La balada del pepino
Muchos años antes de que Sigmund Freud descubriera, en las personas y las cosas, los supuestos de simbología fálica, el pepino ya existía y en su conformación era demasiado evidente la identidad entre significante y significado.
Pudiera ser que, desde siempre, esta hortaliza se prestara al escabroso comentario de tenderos salidos y a la sonrisa, apenas esbozada de recatadas señoras que, tal vez, ni siquiera osaran comprobar, tocándolo, el grado de madurez del pepino. Ha de reconocerse que no es igual que el autor del psicoanálisis o su secuela posterior dijera que la corbata, el índice que te señala, etcétera, son signos fálicos a que topemos con aquello que constituye el falo mismo de la huerta. En todo caso, no me sorprendió que esa misma Alemania derechizada, ante la aparición de esa malévola bacteria, apuntara, además sin vacilar, al pepino español. Más, en serio: el desplome de las ventas de esta hortaliza ha determinado la desaparición de miles de puestos de trabajo que una mísera indemnización no puede compensar.

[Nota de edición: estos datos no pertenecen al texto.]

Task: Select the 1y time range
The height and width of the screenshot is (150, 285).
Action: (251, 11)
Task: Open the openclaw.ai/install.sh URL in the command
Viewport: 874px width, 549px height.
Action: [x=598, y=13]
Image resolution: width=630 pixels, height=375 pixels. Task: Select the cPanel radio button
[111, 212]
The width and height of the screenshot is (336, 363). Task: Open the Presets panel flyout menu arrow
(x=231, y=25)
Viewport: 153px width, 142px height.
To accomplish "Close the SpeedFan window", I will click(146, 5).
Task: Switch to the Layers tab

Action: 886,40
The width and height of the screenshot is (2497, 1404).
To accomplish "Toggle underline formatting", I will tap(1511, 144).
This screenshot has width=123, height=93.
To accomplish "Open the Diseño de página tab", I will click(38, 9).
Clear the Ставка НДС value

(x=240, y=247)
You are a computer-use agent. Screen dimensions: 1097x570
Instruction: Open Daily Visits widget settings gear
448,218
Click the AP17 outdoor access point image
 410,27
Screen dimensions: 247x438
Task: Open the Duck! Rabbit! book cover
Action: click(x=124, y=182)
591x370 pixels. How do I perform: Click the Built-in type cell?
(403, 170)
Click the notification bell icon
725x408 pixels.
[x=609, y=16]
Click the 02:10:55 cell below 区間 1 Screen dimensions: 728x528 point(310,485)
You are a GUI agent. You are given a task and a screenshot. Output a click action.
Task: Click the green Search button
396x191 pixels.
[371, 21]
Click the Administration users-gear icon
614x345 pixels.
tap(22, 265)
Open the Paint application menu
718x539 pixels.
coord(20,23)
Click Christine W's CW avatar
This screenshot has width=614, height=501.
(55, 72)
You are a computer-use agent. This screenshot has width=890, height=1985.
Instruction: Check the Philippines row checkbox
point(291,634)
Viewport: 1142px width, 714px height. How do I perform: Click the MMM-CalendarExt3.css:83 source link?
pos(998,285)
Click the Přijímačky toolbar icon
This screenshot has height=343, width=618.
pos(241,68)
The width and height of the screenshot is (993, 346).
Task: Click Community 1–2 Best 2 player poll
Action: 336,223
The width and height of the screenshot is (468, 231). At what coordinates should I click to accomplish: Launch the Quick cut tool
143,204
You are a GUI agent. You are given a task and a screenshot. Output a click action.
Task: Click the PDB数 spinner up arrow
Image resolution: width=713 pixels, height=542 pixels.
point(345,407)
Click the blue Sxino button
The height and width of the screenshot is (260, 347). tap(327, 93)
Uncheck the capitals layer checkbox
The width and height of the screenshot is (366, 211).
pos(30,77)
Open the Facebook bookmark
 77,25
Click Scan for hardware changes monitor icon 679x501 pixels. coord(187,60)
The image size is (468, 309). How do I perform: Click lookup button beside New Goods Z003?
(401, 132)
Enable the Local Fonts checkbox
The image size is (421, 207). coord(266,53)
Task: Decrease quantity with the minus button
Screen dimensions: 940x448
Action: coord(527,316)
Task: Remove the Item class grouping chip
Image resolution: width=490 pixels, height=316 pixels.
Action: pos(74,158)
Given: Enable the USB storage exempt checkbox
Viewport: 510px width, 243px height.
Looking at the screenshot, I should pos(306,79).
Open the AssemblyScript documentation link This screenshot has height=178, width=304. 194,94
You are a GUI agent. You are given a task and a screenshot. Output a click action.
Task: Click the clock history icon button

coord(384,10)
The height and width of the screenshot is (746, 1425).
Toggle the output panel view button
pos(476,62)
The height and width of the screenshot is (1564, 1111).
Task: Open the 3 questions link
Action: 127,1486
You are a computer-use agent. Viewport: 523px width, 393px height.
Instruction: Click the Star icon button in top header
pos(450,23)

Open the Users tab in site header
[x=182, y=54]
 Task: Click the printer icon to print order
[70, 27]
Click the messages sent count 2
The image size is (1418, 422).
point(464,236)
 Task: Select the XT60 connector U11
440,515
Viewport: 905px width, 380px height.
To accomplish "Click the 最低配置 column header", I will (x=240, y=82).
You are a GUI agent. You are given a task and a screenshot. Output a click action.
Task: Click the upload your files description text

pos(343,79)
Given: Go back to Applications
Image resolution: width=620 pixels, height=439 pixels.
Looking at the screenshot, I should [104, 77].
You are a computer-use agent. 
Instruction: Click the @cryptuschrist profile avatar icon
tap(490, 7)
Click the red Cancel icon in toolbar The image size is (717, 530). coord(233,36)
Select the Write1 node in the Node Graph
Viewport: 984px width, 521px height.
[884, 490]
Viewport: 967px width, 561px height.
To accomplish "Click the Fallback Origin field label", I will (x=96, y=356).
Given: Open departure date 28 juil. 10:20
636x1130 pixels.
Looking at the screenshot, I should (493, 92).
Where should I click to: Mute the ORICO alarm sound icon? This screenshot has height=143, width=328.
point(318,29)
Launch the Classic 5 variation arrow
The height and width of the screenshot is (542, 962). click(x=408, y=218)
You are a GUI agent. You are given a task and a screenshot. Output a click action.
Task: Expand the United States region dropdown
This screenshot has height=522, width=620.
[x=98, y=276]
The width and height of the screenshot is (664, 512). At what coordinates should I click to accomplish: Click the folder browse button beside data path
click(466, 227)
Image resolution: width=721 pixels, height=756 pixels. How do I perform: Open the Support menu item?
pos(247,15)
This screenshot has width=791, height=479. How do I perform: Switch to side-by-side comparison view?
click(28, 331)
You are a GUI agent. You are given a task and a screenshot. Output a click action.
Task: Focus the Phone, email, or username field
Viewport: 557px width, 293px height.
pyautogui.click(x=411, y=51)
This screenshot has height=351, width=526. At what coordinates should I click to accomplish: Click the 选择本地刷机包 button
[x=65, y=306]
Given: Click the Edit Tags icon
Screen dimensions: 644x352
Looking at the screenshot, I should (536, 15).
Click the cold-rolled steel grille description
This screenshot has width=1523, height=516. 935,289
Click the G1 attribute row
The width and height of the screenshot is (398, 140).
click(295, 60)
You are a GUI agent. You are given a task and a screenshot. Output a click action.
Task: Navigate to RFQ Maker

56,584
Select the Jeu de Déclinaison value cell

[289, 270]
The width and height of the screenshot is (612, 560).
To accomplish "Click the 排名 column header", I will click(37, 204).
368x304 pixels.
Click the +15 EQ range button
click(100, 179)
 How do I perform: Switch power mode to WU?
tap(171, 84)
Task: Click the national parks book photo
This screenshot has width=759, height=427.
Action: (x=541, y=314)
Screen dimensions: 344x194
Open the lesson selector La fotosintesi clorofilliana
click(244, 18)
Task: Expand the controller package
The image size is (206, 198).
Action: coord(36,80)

Creo que existe una larvada confrontación entre esa Europa septentrional y la meridional, negándose a ésta la calidad de sus aportaciones, materiales y culturales. Es un mecanismo de superioridad que preside, de forma insultante, las relaciones norte-sur. A nadie se le oculta la crueldad de que está siendo objeto la sociedad griega por parte de gobiernos, exonerados, prácticamente, de la losa de intereses que laminan las sociedades del sur. Acaso sea ésta una reflexión demasiado simplista dentro de la complejidad de claves económicas. Pero, ¿a alguien se le ocurre preguntar qué le debe el mundo a Grecia, en volumen y calidad de bienes culturales? Pero volvamos al pepino. Con dificultad, puede transitar esta hortaliza por la balada que, en su acepción clásica, es aquella composición poética de tono sentimental que refiere sucesos legendarios y tradicionales.
Tal vez, el pepino encuentra más acomodo en esa conocida canción de carácter popular cuyo asunto es, generalmente, de tinte amoroso, y que suele denominarse balada. (Se explica porqué comencé refiriendo a Freud). Lo consiga o no, algunos compromisos he adquirido con esta demonización del pepino: vigilar las exquisiteces culinarias que este producto incorpora. No hace mucho escuché de una conspicuo cocinero del norte aconsejando que el mejor remedio para la resaca era tomar en ayunas zumo de tomate, pepino, ajo y un poco de aceite de oliva. Oiga usted, eso es gazpacho. ¿Por qué enmascarar nombres tan andaluces? Algunas expresiones de eco peyorativo desaparecerán de mi vocabulario, como ese “me importa un pepino”, como antónimo de “me importa mucho”. No hay balada, pero algo es algo.